--- Begin Data shown ---

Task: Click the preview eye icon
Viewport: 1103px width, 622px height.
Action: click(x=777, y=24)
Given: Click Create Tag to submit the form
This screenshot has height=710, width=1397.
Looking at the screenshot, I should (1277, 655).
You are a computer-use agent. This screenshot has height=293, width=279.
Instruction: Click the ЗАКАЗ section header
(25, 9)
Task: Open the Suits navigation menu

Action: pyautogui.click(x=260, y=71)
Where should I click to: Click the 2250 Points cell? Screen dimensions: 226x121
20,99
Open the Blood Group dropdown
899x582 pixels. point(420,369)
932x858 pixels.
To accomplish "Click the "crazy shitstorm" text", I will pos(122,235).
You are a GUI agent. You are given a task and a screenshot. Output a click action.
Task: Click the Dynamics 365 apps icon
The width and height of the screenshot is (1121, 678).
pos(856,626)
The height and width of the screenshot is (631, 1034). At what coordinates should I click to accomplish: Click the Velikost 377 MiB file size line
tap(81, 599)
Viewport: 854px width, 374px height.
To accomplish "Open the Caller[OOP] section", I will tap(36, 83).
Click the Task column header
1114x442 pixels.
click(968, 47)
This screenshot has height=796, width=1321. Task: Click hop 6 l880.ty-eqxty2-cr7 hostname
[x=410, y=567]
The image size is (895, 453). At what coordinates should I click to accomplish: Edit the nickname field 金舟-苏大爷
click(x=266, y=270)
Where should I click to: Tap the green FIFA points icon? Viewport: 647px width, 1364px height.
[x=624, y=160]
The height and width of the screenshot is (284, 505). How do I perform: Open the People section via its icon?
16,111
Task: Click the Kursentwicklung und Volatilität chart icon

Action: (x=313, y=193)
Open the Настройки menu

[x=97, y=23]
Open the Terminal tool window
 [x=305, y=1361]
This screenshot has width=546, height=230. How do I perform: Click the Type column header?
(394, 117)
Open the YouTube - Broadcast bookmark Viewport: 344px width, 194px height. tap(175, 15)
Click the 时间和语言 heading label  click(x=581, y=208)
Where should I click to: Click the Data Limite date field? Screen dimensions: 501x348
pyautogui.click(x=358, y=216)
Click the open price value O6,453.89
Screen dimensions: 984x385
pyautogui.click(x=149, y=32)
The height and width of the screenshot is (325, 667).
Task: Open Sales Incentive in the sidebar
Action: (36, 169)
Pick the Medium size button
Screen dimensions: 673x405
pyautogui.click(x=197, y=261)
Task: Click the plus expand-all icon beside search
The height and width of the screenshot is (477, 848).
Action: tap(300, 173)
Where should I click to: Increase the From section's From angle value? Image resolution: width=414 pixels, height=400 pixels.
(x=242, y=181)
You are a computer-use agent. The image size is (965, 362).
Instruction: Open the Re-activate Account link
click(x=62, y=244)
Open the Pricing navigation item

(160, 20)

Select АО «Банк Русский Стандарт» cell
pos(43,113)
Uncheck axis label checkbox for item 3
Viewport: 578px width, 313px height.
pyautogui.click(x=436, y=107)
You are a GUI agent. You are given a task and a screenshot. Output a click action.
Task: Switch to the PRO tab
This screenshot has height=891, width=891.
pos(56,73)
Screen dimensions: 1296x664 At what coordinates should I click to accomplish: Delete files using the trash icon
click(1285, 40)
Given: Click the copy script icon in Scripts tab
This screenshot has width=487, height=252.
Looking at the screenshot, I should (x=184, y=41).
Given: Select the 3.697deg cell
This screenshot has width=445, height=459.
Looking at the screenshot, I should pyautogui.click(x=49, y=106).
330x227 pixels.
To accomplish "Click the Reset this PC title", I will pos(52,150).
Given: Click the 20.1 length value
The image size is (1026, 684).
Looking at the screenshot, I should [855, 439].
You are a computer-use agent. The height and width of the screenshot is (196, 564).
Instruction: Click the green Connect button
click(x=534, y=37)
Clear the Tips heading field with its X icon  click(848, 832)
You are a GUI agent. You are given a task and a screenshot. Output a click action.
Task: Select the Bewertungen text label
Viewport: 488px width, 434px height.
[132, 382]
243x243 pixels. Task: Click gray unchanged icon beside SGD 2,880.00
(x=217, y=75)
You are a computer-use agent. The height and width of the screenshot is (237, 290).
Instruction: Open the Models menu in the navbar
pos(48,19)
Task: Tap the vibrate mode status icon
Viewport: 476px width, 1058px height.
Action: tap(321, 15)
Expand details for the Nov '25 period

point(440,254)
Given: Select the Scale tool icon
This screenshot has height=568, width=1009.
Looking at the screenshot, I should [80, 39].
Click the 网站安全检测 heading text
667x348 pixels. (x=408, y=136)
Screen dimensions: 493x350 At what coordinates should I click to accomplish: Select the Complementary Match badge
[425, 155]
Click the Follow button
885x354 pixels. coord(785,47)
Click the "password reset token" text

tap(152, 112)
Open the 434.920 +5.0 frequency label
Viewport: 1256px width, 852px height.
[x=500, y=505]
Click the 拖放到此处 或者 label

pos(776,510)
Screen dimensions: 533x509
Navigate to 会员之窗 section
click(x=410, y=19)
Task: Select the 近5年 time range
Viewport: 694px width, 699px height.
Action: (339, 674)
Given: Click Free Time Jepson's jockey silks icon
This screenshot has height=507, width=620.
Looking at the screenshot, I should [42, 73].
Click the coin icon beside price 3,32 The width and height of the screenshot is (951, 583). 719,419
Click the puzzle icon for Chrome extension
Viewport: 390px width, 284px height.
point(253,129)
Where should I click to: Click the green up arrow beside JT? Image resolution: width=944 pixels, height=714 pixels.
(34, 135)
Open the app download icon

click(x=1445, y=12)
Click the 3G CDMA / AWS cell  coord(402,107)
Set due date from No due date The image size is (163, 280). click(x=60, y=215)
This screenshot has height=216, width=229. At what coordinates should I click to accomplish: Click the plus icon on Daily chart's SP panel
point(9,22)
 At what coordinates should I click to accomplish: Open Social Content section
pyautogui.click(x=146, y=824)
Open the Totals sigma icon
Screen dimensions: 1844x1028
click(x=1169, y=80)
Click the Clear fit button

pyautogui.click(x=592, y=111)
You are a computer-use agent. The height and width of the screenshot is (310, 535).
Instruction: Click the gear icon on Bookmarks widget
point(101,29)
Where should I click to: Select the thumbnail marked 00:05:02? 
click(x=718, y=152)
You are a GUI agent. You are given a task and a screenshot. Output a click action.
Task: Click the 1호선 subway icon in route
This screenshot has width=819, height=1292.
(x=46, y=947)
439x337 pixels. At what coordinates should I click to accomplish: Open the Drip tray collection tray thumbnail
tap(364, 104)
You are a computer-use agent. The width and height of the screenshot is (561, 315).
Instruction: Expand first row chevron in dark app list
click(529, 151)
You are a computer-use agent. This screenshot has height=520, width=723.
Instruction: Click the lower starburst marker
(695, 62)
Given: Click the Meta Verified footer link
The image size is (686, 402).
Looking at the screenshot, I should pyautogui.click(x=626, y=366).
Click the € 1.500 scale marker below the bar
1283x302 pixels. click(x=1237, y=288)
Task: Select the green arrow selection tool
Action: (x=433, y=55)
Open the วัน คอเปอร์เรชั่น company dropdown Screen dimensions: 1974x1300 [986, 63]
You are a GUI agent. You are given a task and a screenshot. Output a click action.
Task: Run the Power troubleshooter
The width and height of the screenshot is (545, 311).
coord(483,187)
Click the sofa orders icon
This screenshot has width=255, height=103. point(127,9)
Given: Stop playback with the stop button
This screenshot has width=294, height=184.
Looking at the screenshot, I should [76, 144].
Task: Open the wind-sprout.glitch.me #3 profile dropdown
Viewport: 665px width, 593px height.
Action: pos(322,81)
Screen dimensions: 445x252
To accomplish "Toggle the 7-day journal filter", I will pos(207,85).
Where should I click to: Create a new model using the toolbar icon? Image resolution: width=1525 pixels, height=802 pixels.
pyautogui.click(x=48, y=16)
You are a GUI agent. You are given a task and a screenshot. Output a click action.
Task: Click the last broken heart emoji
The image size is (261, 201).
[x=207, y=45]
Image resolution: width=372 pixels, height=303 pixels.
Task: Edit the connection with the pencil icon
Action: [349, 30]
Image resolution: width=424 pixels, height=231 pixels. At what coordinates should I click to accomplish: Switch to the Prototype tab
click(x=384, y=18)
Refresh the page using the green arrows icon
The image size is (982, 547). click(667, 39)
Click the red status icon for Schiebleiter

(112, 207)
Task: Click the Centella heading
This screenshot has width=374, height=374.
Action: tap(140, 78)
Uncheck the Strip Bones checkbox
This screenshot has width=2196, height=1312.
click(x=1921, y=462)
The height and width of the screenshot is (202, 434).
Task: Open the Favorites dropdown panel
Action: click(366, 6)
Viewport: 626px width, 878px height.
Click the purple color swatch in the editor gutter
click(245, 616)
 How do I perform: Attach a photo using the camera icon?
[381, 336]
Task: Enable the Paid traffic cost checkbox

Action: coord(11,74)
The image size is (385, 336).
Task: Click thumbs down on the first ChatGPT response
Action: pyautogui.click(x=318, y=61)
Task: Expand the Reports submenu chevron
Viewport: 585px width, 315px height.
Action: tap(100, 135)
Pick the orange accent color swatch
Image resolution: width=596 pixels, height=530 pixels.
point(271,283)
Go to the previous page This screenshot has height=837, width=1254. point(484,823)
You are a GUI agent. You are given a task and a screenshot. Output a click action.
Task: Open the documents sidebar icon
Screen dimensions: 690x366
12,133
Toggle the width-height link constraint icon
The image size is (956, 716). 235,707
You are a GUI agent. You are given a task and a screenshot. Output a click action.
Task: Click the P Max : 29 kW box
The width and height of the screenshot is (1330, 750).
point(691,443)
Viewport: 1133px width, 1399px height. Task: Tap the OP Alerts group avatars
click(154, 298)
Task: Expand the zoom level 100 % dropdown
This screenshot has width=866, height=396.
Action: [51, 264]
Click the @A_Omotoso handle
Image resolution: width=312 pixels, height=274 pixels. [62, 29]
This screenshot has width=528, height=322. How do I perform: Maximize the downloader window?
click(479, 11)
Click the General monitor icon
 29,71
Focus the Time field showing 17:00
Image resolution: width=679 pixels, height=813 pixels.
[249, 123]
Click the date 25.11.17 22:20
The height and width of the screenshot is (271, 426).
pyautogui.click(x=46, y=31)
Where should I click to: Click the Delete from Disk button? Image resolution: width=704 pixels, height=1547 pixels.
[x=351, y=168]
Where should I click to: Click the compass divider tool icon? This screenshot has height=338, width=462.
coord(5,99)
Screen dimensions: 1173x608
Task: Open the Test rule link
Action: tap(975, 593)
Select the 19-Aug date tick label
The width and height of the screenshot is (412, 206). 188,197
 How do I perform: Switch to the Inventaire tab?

--- End Data shown ---

Copy the items exactly, starting at the line containing "Go to the previous" and continuing through the last line of the items, with both ends included.

Solution =
Go to the previous page This screenshot has height=837, width=1254. point(484,823)
You are a GUI agent. You are given a task and a screenshot. Output a click action.
Task: Open the documents sidebar icon
Screen dimensions: 690x366
12,133
Toggle the width-height link constraint icon
The image size is (956, 716). 235,707
You are a GUI agent. You are given a task and a screenshot. Output a click action.
Task: Click the P Max : 29 kW box
The width and height of the screenshot is (1330, 750).
point(691,443)
Viewport: 1133px width, 1399px height. Task: Tap the OP Alerts group avatars
click(154, 298)
Task: Expand the zoom level 100 % dropdown
This screenshot has width=866, height=396.
Action: [51, 264]
Click the @A_Omotoso handle
Image resolution: width=312 pixels, height=274 pixels. [62, 29]
This screenshot has width=528, height=322. How do I perform: Maximize the downloader window?
click(479, 11)
Click the General monitor icon
 29,71
Focus the Time field showing 17:00
Image resolution: width=679 pixels, height=813 pixels.
[249, 123]
Click the date 25.11.17 22:20
The height and width of the screenshot is (271, 426).
pyautogui.click(x=46, y=31)
Where should I click to: Click the Delete from Disk button? Image resolution: width=704 pixels, height=1547 pixels.
[x=351, y=168]
Where should I click to: Click the compass divider tool icon? This screenshot has height=338, width=462.
coord(5,99)
Screen dimensions: 1173x608
Task: Open the Test rule link
Action: tap(975, 593)
Select the 19-Aug date tick label
The width and height of the screenshot is (412, 206). 188,197
 How do I perform: Switch to the Inventaire tab?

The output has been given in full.